Анна приподняла голову от подушки и глянула на Зародова. Тот лежал на лавке, заложив руки за голову, и смотрел в потолок, крашенный зеленой краской и потемневший от времени.

– Вставать? – одними губами спросил Зародов, косясь на дверной проем горницы.

– Только тихо, – предупредила Анна.

Зародов осторожно спустил ноги с лавки и на цыпочках прошел к порогу за сапогами.

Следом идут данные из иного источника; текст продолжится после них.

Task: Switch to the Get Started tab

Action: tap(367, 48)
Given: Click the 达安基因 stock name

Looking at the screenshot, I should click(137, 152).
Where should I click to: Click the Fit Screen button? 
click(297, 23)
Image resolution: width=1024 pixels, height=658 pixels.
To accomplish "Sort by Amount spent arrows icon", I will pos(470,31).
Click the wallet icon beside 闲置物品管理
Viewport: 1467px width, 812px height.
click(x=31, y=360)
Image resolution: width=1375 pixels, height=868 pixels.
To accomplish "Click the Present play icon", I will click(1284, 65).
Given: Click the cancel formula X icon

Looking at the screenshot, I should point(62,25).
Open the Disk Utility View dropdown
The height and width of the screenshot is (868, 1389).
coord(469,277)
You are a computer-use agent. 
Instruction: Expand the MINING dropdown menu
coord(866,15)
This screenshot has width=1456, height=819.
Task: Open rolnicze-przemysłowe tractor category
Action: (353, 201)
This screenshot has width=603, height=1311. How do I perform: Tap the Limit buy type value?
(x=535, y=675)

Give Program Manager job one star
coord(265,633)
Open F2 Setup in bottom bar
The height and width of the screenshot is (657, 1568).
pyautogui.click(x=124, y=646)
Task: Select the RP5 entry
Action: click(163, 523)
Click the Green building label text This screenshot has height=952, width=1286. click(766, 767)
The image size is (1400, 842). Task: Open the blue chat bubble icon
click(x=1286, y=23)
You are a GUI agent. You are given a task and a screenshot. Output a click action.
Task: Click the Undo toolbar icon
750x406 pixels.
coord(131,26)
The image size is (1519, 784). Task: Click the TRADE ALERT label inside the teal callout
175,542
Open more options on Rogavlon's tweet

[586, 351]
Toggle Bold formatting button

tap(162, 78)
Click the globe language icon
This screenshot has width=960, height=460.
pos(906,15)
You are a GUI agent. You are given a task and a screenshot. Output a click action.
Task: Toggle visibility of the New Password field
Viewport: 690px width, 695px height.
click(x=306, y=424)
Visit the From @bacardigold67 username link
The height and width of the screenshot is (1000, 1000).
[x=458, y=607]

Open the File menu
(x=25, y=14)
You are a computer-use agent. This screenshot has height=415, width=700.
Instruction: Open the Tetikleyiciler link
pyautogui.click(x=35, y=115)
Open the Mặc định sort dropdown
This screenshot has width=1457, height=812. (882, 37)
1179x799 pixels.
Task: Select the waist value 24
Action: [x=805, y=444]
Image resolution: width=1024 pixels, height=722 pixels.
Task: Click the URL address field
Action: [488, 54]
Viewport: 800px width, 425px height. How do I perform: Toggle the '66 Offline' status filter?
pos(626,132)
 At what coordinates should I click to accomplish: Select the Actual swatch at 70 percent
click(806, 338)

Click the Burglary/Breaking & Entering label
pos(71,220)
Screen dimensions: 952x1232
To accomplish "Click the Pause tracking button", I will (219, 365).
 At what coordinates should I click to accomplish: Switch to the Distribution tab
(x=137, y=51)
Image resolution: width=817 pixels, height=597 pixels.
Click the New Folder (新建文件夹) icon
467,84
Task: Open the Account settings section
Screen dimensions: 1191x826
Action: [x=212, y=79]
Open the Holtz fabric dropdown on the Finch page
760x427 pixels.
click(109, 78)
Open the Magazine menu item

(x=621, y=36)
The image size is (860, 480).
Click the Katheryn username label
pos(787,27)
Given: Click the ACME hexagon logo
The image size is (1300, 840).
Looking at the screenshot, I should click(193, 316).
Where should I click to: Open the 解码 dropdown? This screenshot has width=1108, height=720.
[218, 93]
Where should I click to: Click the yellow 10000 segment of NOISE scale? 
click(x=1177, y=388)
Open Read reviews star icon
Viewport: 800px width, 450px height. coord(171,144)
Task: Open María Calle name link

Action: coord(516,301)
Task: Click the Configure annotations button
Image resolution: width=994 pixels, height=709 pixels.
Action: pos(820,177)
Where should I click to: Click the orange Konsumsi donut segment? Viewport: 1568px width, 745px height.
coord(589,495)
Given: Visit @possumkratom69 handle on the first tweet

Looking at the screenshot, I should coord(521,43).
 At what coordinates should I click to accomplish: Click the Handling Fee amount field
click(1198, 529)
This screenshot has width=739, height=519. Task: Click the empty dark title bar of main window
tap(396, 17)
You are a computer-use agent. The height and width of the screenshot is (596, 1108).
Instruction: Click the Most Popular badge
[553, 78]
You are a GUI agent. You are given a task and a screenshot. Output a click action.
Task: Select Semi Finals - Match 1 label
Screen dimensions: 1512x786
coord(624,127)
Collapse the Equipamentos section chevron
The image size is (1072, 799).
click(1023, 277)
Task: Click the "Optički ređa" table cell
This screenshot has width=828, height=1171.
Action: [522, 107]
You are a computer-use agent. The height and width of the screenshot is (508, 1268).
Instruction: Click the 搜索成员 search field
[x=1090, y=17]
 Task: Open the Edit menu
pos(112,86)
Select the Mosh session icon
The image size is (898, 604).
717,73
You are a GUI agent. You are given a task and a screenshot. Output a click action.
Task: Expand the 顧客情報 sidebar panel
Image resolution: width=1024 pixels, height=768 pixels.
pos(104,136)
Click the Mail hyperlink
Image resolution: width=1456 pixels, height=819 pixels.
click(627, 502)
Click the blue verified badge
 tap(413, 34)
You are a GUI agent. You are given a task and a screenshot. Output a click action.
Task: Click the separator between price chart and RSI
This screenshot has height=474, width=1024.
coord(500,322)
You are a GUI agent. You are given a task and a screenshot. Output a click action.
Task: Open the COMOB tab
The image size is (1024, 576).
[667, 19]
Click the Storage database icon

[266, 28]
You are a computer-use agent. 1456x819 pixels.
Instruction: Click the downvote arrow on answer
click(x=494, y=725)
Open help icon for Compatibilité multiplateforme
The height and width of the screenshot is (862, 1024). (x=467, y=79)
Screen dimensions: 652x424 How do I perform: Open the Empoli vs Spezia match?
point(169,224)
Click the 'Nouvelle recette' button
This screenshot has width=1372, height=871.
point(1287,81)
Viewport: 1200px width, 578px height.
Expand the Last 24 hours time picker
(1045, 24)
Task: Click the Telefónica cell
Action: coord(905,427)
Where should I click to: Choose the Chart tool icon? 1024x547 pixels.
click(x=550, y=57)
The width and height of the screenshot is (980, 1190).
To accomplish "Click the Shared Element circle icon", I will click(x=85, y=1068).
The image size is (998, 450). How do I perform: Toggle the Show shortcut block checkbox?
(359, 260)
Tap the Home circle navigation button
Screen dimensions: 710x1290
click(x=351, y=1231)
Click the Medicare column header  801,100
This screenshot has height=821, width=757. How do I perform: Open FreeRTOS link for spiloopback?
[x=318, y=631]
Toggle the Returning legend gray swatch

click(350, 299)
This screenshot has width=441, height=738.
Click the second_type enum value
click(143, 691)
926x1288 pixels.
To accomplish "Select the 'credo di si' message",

Еще в городе Зародову было поставлено условие: подчиняться Анне беспрекословно и исключительно во всем. Зародов, не моргнув, согласился.

– Тем лучше, – сказал он. – Значит, как в армии – говорит старшина: бурундук – птичка, следовательно, птичка.

Через минуту, обутый и одетый, Зародов сидел на лавке и тер кулаком припухшие от сна глаза.

– Как в разведке, – прошептал он Анне. – У меня такое ощущение, будто нас в тыл врага забросили. По тонкому льду ходим: чуть не так – и провал.

– Отвернись, разведчик, – сказала Анна и встала с постели. И только сейчас ощутила, как болят икры ног, ломит поясницу и шею. Тридцать километров отмахали вчера, а может, и больше – кто мерил здешнюю дорогу?

– Поспали бы еще, – заботливо сказала Марья Егоровна, неожиданно появившись из горницы. – Время-то – солнышко токо встало.

– А кто рано встает – тому Бог дает, – брякнул Иван Зародов и глянул на Анну. – Мы с солнышком привыкли…

«Разговорился, – недовольно подумала Анна. – Сказано же было – молчать…»

Марья Егоровна ничего не ответила и даже не взглянула на Зародова.